Bw Manufacturing Company
5 Pages Posted: 5 Apr 2010
Abstract
A small manufacturer of gas grills is making final changes to its 2009 operating budget and considering several changes in pricing, advertising, and product availability. This short case addresses the topic of contribution analysis as an easy way to analyze profit planning issues such as adding or dropping a product or service; changing a price; adding or decreasing expected volumes; or preparing a profit budget. In this situation there are three products, each with different proportions of variable and fixed costs. The product with the highest profit/unit on a full cost basis has the lowest contribution/unit on a variable cost basis, and vice versa. Four different marketing plans are proposed before one is finally adopted as the plan for the year. At year end, the actual results can be compared to the budget and to a flex or adjusted budget based on the actual product volumes realized. The numbers are simple and the students can readily see the benefit of variable costing.
Excerpt
UVA-C-2294
July 8, 2009
BW MANUFACTURING COMPANY
In mid-December 2008, Inez Wallace and Oliver Blanchard were almost through with the 2009 operating budget for their company, BW Manufacturing Company (BW). BW produced gas grills in three primary models (Grills A, B, and C). The industry was dominated by Weber, Ducane, Coleman, Sunbeam, and Holland, which together made dozens of types of grills, smokers, and cooking kettles. BW was a small player in the industry, but business had been good, and it was expecting another profitable year. A draft of the company's operating budget is shown in Exhibit 1. Standard costs for the three products are explained in Exhibit 2. Selling, general, and administrative (SG&A), other costs, interest income, and interest expense were likely to remain the same no matter which product-line combinations the company produced.

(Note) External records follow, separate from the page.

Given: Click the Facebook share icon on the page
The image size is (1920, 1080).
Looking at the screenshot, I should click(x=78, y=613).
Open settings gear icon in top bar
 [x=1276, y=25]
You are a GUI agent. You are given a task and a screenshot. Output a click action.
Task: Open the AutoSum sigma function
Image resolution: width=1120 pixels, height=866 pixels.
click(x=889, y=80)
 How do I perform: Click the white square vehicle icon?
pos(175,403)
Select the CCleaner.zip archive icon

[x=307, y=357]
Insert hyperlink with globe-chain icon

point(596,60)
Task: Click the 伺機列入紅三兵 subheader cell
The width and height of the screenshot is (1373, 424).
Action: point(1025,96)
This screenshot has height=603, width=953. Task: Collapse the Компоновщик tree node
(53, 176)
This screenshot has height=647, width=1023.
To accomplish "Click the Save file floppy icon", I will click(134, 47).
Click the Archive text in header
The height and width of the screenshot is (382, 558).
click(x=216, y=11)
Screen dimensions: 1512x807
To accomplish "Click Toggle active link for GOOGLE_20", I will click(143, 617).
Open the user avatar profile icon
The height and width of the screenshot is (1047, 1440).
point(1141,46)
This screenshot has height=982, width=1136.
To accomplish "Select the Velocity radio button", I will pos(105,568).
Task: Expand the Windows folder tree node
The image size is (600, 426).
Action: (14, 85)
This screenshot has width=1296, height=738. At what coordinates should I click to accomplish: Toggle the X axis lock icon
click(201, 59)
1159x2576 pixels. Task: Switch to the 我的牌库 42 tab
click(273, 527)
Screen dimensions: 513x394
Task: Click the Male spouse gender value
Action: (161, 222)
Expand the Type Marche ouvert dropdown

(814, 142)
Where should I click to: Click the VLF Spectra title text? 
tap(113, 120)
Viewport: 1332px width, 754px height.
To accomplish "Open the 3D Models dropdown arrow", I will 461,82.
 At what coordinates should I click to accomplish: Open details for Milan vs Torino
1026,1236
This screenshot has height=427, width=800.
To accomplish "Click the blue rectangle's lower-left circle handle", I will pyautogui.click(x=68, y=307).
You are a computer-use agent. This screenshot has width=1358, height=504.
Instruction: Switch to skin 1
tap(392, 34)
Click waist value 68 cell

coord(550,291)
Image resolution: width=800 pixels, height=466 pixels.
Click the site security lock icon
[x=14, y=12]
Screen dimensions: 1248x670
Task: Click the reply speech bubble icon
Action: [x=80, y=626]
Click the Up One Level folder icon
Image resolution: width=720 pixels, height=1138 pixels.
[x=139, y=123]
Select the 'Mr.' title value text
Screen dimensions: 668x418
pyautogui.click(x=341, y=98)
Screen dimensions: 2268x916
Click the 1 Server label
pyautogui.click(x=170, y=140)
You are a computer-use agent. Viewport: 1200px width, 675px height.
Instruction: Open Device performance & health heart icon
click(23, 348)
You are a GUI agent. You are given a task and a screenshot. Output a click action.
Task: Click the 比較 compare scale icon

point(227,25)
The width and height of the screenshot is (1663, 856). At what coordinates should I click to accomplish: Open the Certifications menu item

Before calling it a day, the two owners asked their assistant, Justine Richardson, to determine the impact of several options on income before tax. They agreed to meet the following day, and Richardson hurried off to look at what these latest ideas would mean. She had four questions to address and was asked to consider each option independent of all other options.
1. Should BW drop Grill A? The owners wanted to know the impact of dropping Grill A from their line of products. Richardson was told to assume that the volumes and selling prices of the other two products would be the same whether or not the Grill A product line was dropped.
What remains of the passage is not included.